The Nature of Lisp (2006) - taheris
http://www.defmacro.org/ramblings/lisp.html
======
Slackwise
This was the page that made me finally grasp why Lisp and s-expressions are
relevant. After reading this about a year ago, I ended up picking up a Clojure
book and now I'm enamored with s-expressions. I feel late to the party.
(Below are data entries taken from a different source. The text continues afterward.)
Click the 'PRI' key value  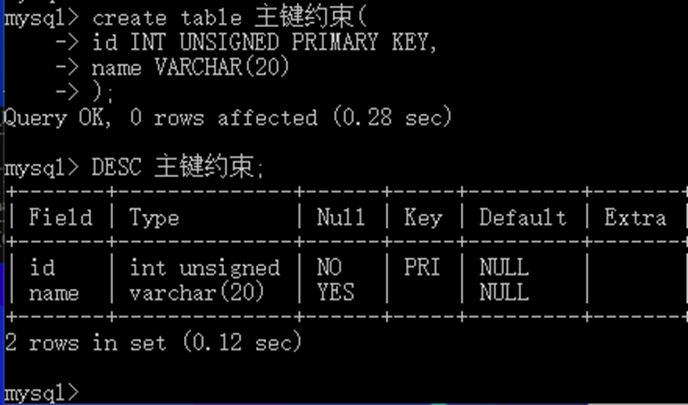point(422,267)
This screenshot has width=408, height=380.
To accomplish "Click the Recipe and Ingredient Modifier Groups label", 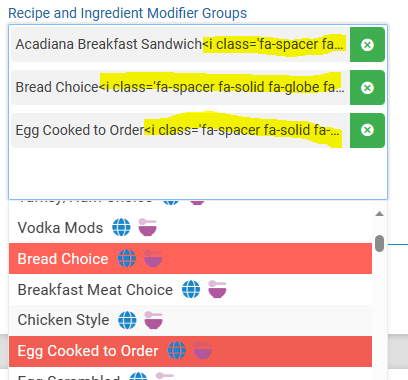I will coord(128,13).
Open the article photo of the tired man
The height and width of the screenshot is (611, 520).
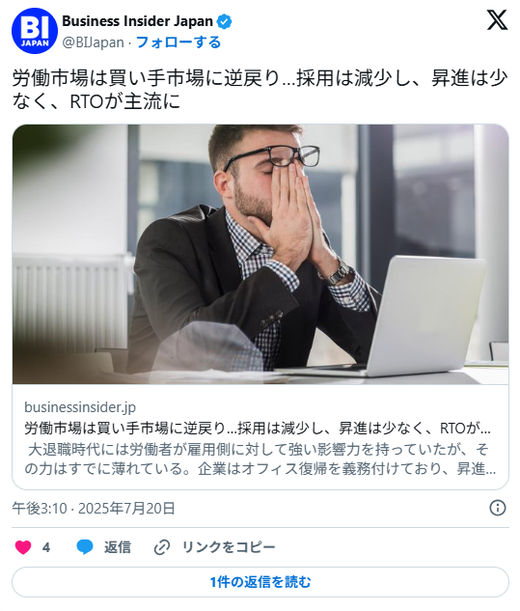pos(260,254)
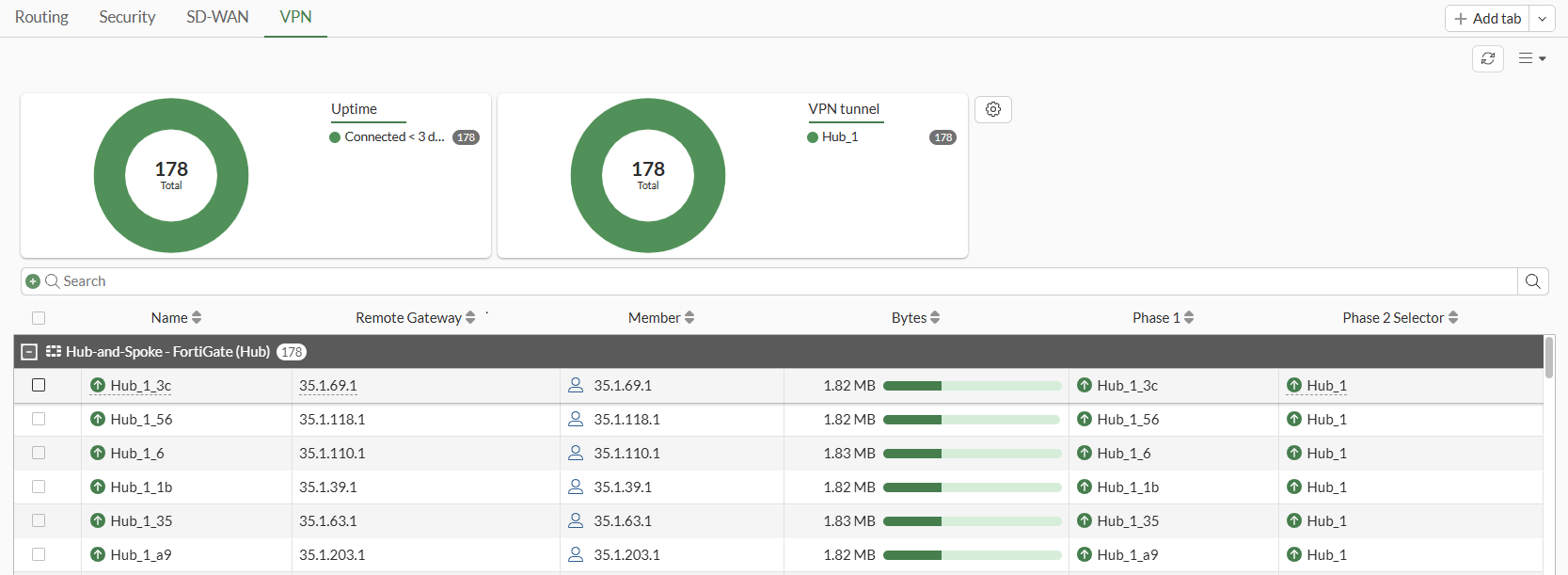1568x575 pixels.
Task: Click the up status icon for Hub_1_56
Action: coord(98,420)
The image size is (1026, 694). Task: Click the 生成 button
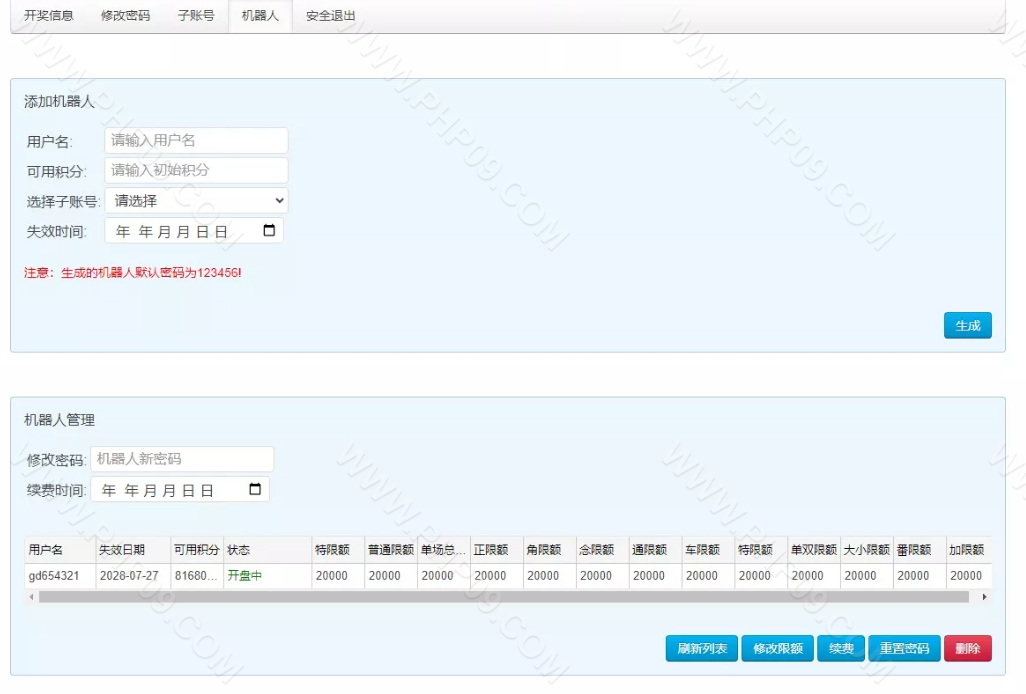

The last time I tried to learn Lisp (prior to reading this) was in like 2003/4
from some CLISP tutorial that scared me away from having nothing but math
examples and zero explanation of the philosophy or design. It felt like an
esoteric and purely academic language, and I brushed it off as not worth my
time. (I was never really put off by the parens, and now I love them. Never
understood that aspect of Lisp discourse. Once you learn ParEdit[1] you don't
want to go back.)

Now I link this page whenever I want to explain to someone why there are "all
these parens". It's dated, though, and associating s-expressions with JSON and
JavaScript would probably be a more contemporary approach. Maybe I should
rewrite this article for a modern developer audience.

[1]: [http://danmidwood.com/content/2014/11/21/animated-
paredit.ht...](http://danmidwood.com/content/2014/11/21/animated-paredit.html)
"GIFs of ParEdit in action"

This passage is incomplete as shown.